• _Requirement 1_:
Return the part of the Epstein syndrome passage starting at "Epstein Syndrome can" and ending at "has been reported.", copied word for word.
• _Requirement 2_:
In the Epstein syndrome passage, to which chromosome region does the genetic defect map?

• _Source passage_:
----

Alport Syndrome with Macrothrombocytopenia; Alport Syndrome Type V; Macrothrombocytopathy, Nephritis, and Deafness.

Epstein Syndrome can also refer to a disorder associated with splenomegaly, high platelet count, and prolonged bleeding time. This disorder has also been termed Di Guglielmo Disease II or Di Guglielmo Syndrome, Epstein-Goedel Syndrome, Mortensen Disease/Syndrome, or Revol Disease/Syndrome.

First reported in two families by C.J. Epstein in 1972.

Unknown; however, more than 30 families have been reported. No sexual predilection has been reported.

Autosomal dominant with the genetic defect mapping to 22q11.2.

The bleeding tendency is a result of thrombocytopenia and the presence of a majority of giant spheroid platelets with a disorganized microtubular system and a lesser number of normal-size discoid platelets. Renal dysfunction occurs secondary to proliferative and sclerosing glomerulonephritis with interstitial nephritis and fibrosis. Hearing loss is gradual and of sensorineural etiology.

----

• _Raw data_:

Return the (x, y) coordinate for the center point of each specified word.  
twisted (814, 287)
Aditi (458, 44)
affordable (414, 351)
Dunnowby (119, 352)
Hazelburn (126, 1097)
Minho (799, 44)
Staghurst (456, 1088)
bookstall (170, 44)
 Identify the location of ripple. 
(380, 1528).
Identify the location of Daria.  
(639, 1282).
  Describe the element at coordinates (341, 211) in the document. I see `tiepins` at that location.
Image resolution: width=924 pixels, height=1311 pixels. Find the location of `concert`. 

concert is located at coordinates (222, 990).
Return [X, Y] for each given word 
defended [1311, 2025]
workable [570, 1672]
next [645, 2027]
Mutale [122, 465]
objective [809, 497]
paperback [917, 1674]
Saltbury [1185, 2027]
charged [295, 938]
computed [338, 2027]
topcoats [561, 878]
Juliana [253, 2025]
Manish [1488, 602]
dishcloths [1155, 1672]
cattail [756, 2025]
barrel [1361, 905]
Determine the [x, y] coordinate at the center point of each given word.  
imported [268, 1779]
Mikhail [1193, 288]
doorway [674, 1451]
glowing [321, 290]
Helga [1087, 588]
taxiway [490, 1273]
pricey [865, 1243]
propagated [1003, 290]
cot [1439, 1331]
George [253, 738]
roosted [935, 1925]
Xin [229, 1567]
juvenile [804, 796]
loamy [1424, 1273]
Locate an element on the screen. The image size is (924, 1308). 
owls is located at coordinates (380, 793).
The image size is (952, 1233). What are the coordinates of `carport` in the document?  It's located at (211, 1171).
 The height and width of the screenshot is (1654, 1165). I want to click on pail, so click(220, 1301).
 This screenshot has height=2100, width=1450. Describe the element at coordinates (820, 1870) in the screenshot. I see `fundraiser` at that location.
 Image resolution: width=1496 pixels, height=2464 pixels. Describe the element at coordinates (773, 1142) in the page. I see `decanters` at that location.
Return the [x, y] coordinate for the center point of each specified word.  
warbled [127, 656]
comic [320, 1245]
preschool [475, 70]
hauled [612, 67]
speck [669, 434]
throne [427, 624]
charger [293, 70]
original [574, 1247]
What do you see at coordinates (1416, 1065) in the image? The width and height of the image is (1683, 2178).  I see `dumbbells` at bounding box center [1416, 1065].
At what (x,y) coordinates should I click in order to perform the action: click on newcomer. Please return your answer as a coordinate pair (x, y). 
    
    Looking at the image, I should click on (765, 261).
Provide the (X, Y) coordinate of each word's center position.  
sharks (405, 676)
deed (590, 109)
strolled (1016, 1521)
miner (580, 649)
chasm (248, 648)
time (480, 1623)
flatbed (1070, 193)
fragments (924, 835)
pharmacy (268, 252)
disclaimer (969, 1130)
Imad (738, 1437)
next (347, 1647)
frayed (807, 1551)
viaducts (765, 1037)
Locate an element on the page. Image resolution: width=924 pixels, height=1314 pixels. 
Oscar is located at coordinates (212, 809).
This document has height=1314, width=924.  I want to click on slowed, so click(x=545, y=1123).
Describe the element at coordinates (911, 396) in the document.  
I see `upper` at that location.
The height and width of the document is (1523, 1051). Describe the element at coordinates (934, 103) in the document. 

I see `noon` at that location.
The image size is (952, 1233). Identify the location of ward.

----

• _Reply 1_:
Epstein Syndrome can also refer to a disorder associated with splenomegaly, high platelet count, and prolonged bleeding time. This disorder has also been termed Di Guglielmo Disease II or Di Guglielmo Syndrome, Epstein-Goedel Syndrome, Mortensen Disease/Syndrome, or Revol Disease/Syndrome.

First reported in two families by C.J. Epstein in 1972.

Unknown; however, more than 30 families have been reported. No sexual predilection has been reported.

• _Reply 2_:
22q11.2